NAAG is catabolized via NAAG peptidase activity. Two enzymes with NAAG peptidase activity have been cloned, glutamate carboxypeptidase II and glutamate carboxypeptidase III. These enzymes mediate the hydrolysis of NAAG to NAA and glutamate. Their inhibition can produce therapeutic benefits. Two main types of inhibitors of this enzyme are known: compounds related to 2-(phosphonomethyl)pentanedioic acid (2-PMPA) and urea-based analogs of NAAG, including ZJ43, ZJ17, and ZJ11. In rat models, ZJ43 and 2-PMPA reduce perception of inflammatory and neuropathic pain when administered systemically, intracerebrally, or locally, suggesting that NAAG modulates neurotrasmission in pain circuits via mGlu3 receptors.

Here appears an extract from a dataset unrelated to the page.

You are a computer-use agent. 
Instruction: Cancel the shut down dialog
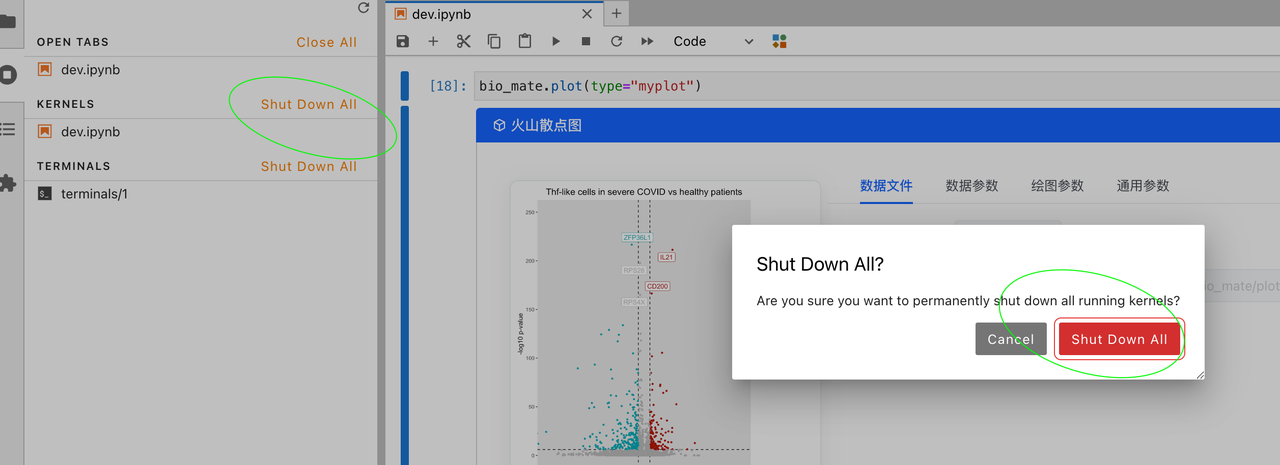[x=1010, y=339]
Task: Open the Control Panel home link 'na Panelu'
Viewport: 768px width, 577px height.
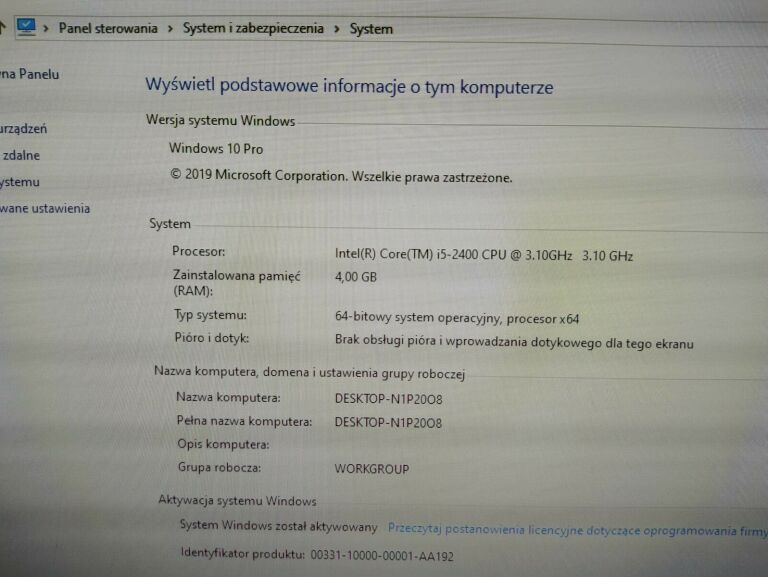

The inhibition of NAAG hydrolysis increases the concentration of NAAG in the synaptic space analogous to the effects of SSRIs in increasing the concentration of serotonin. This elevated NAAG gives greater activation of presynaptic mGluR3 receptors, which decrease release of transmitter (glutamate) in the pain signaling pathways of the spinal cord and brain. In the case of traumatic brain injury, the injection of a NAAG peptidase inhibitor reduces neuron and astrocyte death in the hippocampus nearest the site of the injury. In a mouse model of amyotrophic lateral sclerosis (ALS), the chronic inhibition of NAAG peptidase activity delayed the onset of ALS symptoms and slowed the progress of the neuronal death. To model schizophrenia, animals were injected with phencyclidine (PCP) and, therefore, exhibited symptoms of the disorder, such as social withdrawal and motor responses. Upon injection with ZJ43, these behaviors were decreased, suggesting that an increase in NAAG in the synapse — and its subsequent activation of mGluR3 receptors — has potential as a co-therapy for schizophernia. In these cases, NAAG peptidase inhibition reduces the adverse effects in these disorders. Future research focuses on the role of NAAG in pain perception, brain injury, and schizophrenia while developing NAAG peptidase inhibitors with even greater ability to cross the blood–brain barrier.